Tolkienites: Did you recognize the Christian subtext in LotR when first you read it?

See the middle paragraph here, with three cites. Some discussion, plus a reference to Tolkien acknowledging “religious significance,” but unfortunately I do not have access to the original book.

When I read it I thought more about the Cold War with the enlightened values of the west being pitted against the despotism of the eastern powers.

I may be misremembering but I think Tolkien himself indicated he was thinking in terms of the recent World Wars and conflicts which he had lived through and which continued until the fall of the Soviet Union.

Just want to remind you guys that, just because you don’t see a Christian allegory doesn’t mean you can’t see a Christian subtext. Some of you seem to be arguing against the former but not the latter. A rather blatant example is A Wrinkle in Time, which is a rather Christian book that never becomes a direct allegory. (It does in later books, though.)

No. I’m well aware of Tolkien’s feelings on allegory. What I’m saying is the subtext that I am hearing about (the transformative nature of suffering, the primacy of redemption as key to salvation, stuff like that) aren’t uniquely Christian. I could come up with a fantasy story based on a Hindu or Buddhist background and have those themes be as natural a part of the subtext - look at Journey to the West - Monkey easily fits the same themes.

But Wrinkle never really hides the Christian subtext to any extent. There are Bible quotes, angels, spiritual darkness held at bay by religious figures - hell, they visit a planet named after an archangel populated by what I identified at the time as straight-up cherubim. I wouldn’t even call any of that subtext.

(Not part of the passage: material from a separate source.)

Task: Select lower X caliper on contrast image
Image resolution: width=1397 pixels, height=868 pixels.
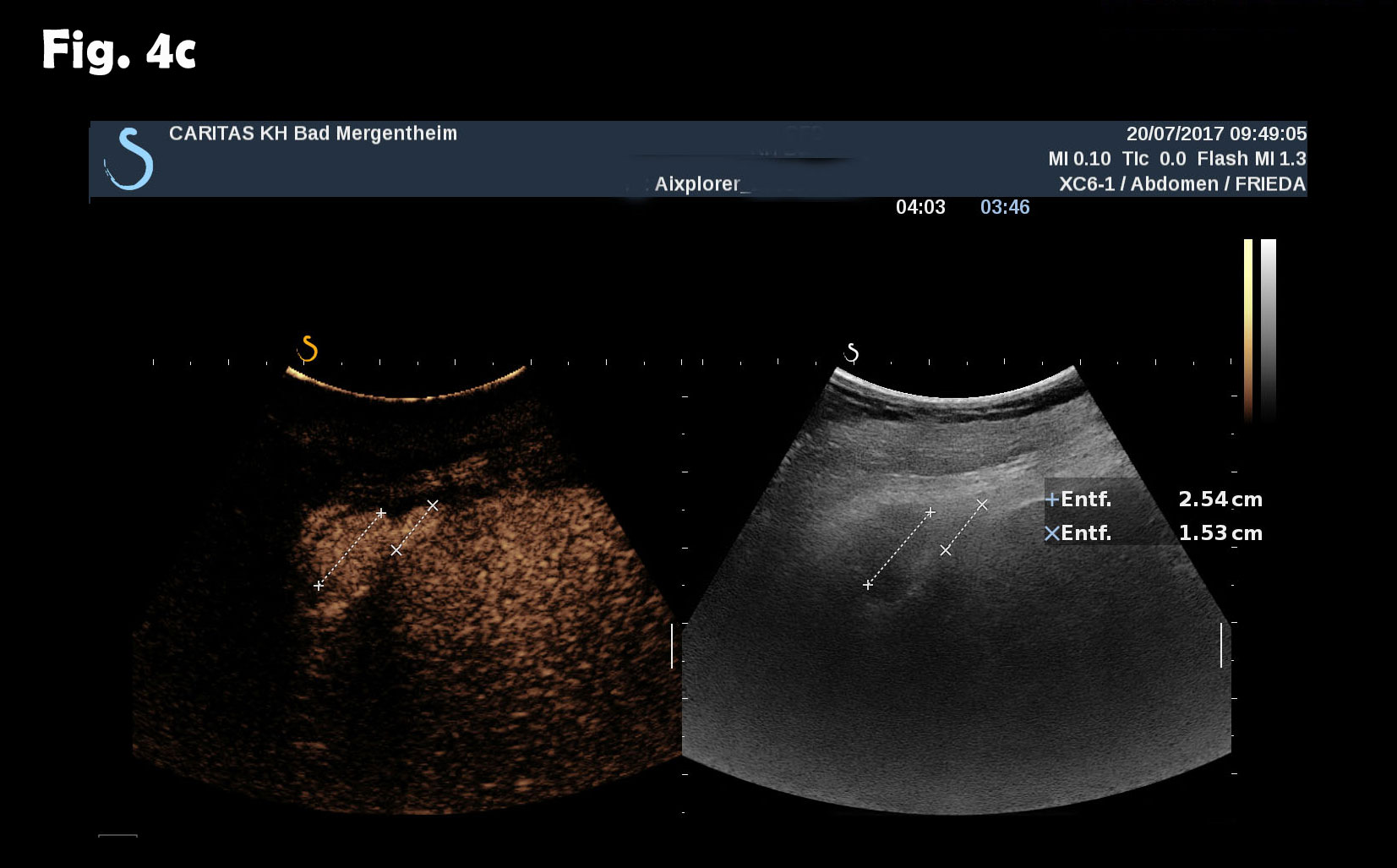Action: point(396,550)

A story can have a Christian subtext without having a Jesus character. Consider C. S. Lewis’s Till We Have Faces and The Great Divorce.

I always took it as a combination of Germanic, Saga style story telling, combined with a protest against industrial expansion and pollution.

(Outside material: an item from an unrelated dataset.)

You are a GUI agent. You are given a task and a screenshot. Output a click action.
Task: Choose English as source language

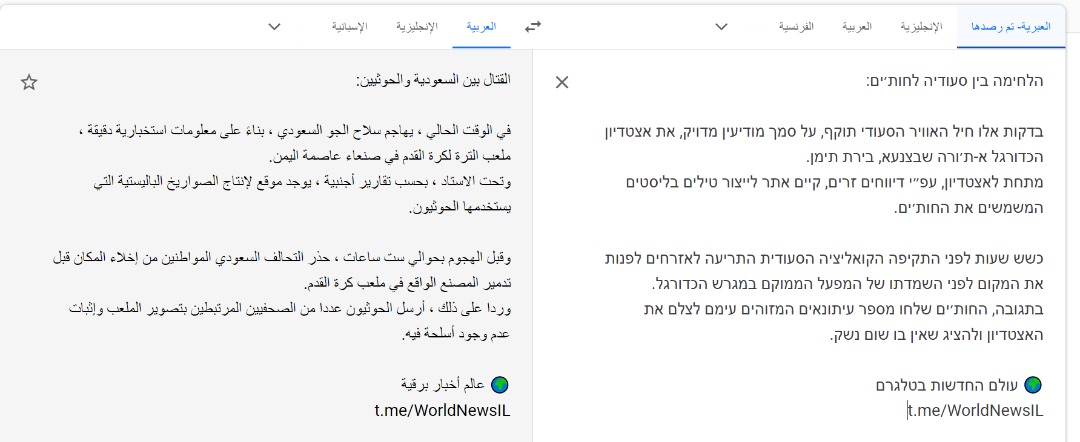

Though I’ve been told that the latter is wrong.

Not as far as I know - it was definitely in there.

I didn’t recongnise Christian subtext when I read it.

I’ve read Tolkien shunned the interpretations of it as contemporary political allegory. It is too dependent on German medieval culture to be criticism of Germany and he was quoted saying something to the effect. While the tales have Celtic and other elements, most heroes are German heroes a la Niebelungelied more than anything.

The earliest fragments of Tolkien world were written in WW1. This was not a war where heroes slay orchs left and right. It was a war where the soldiers sat in damp pits under mortar fire. Whenever there was a heroic charge it turned quickly into a pointless massacre. I would say its roots are in escapism more than anything else. The passages of Saruman corrupting environment are indeed criticism of industrialization.

I thought Tolkien was using a kind of christian ‘manifest destiny’ thing with the time of the elves/hobbits/dwarves going & the time of man coming. Other than that, I don’t remember thinking of it in christian terms.

Kinda OT but I was really surprised when I read all the christian offense about Pullman’s ‘Dark Materials’ trilogy. When I read it I thought it was a pro christian allegory. The familiars being stand ins for souls & the church in the books really being communism/atheism.

Maybe just me.

It’s a different thread, but I think you’re completely misreading His Dark Materials. It’s very anticlerical, being in many ways an attempt at a direct rebuttal to The Chronicles of Narnia. In particular, the overlong (in MHO) sequence in the Land of the Dead is a clear response to the scene in the stable near the end of The Last Battle.

It’s too bad, really. Pullman began what could have been oen fo the all-time great fantasy series, but he got too caught up in kicking C.S. Lewis’s corpse. He was making his point a lot better in the first book, but then he got all overt.

There’s that, and there are the repeated hints that there’s A Plan working away in the background somewhere. You have lines like this, where Gandalf says to Frodo:

I think The Tolkien Professor does a good job of pointing instances like this out in his discussion of Tolkien. I know I didn’t see that stuff when I first read LotR. But in the many times I’ve read it since, I’ve come to see a lot more in it than I saw when I was 15. :wink:

And I also like “Till We Have Faces”. But then, I also really liked “Perelandra” too, back when I was a church-goer. I’m afraid to read it again now, in case I want to throw it against the wall.